*** Block opens ***

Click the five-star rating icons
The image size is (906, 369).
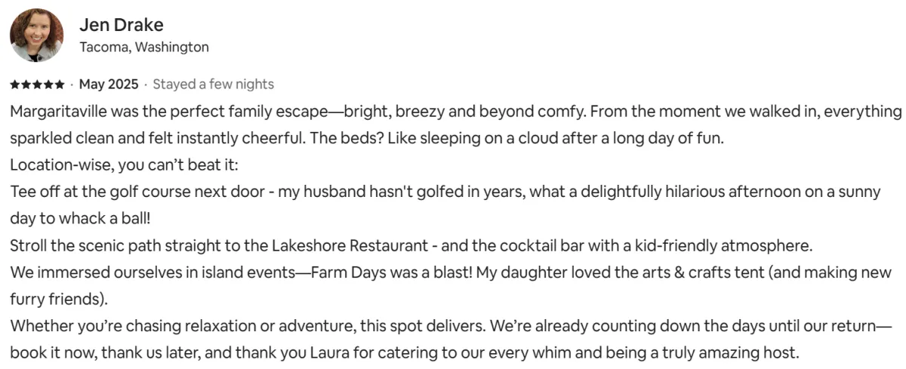pos(38,84)
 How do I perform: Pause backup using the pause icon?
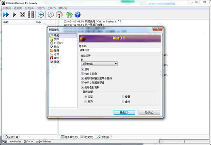31,15
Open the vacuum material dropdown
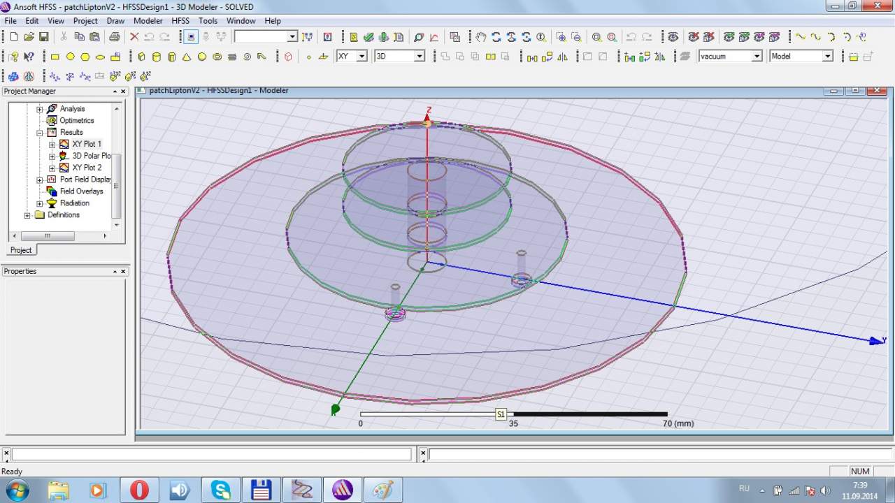The image size is (895, 503). (x=757, y=57)
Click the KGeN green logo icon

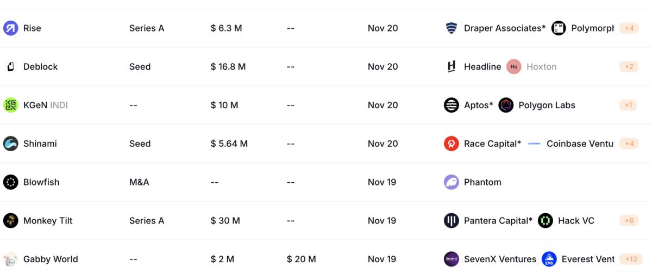pyautogui.click(x=11, y=105)
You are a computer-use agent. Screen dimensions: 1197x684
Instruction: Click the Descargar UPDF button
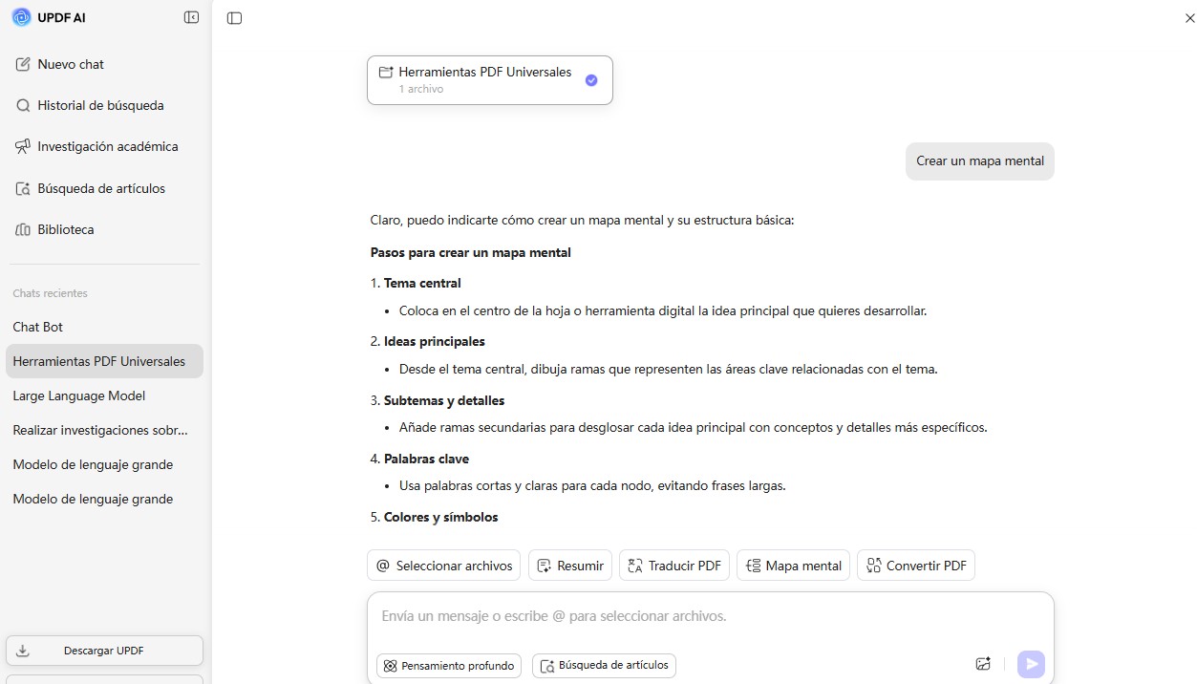tap(104, 651)

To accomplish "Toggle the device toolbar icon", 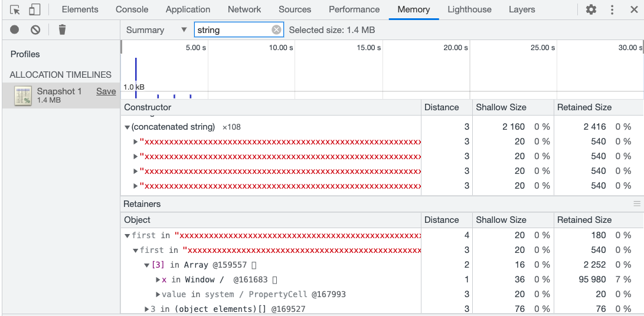I will [35, 10].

*** Block closes ***

§ Task to complete
Transcribe only the lines above that start at the line containing "The image size is (906, 369)." and end at the line containing "You are a computer-use". Omit pictures.

§ Answer box
The image size is (906, 369).
pos(38,84)
 How do I perform: Pause backup using the pause icon?
31,15
Open the vacuum material dropdown
The image size is (895, 503). (x=757, y=57)
Click the KGeN green logo icon

pyautogui.click(x=11, y=105)
You are a computer-use agent. Screen dimensions: 1197x684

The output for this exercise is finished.